What is being asked:
Return every line of the records below that contains the string "image", matching case exactly.

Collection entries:
+++

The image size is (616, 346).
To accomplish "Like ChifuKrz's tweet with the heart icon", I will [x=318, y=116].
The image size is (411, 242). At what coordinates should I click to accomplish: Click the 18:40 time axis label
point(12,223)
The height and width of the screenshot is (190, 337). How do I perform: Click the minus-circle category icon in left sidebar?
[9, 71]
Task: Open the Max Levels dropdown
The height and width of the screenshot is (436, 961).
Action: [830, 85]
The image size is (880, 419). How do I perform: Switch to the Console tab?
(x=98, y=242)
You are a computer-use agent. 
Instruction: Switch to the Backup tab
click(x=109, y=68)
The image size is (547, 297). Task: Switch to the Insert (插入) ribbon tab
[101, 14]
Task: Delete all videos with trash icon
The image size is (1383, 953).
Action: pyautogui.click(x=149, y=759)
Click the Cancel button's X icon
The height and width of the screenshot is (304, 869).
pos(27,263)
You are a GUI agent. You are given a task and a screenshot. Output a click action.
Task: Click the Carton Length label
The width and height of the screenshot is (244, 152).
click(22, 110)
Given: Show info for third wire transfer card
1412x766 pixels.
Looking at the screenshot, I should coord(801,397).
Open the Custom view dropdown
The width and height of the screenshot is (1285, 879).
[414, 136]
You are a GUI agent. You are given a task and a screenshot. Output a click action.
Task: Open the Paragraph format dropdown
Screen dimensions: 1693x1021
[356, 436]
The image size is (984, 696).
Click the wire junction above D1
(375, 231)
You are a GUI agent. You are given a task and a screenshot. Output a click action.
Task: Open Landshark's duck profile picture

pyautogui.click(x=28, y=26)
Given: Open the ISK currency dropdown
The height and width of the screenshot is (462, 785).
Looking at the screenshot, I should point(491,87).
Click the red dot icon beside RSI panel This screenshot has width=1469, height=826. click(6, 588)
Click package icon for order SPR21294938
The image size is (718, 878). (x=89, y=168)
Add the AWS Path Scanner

+++

Exercise output:
The image size is (616, 346).
The image size is (411, 242). At what coordinates should I click to accomplish: Click the 18:40 time axis label
The image size is (880, 419). How do I perform: Switch to the Console tab?
The image size is (547, 297). Task: Switch to the Insert (插入) ribbon tab
The image size is (1383, 953).
The image size is (984, 696).
The image size is (718, 878). (x=89, y=168)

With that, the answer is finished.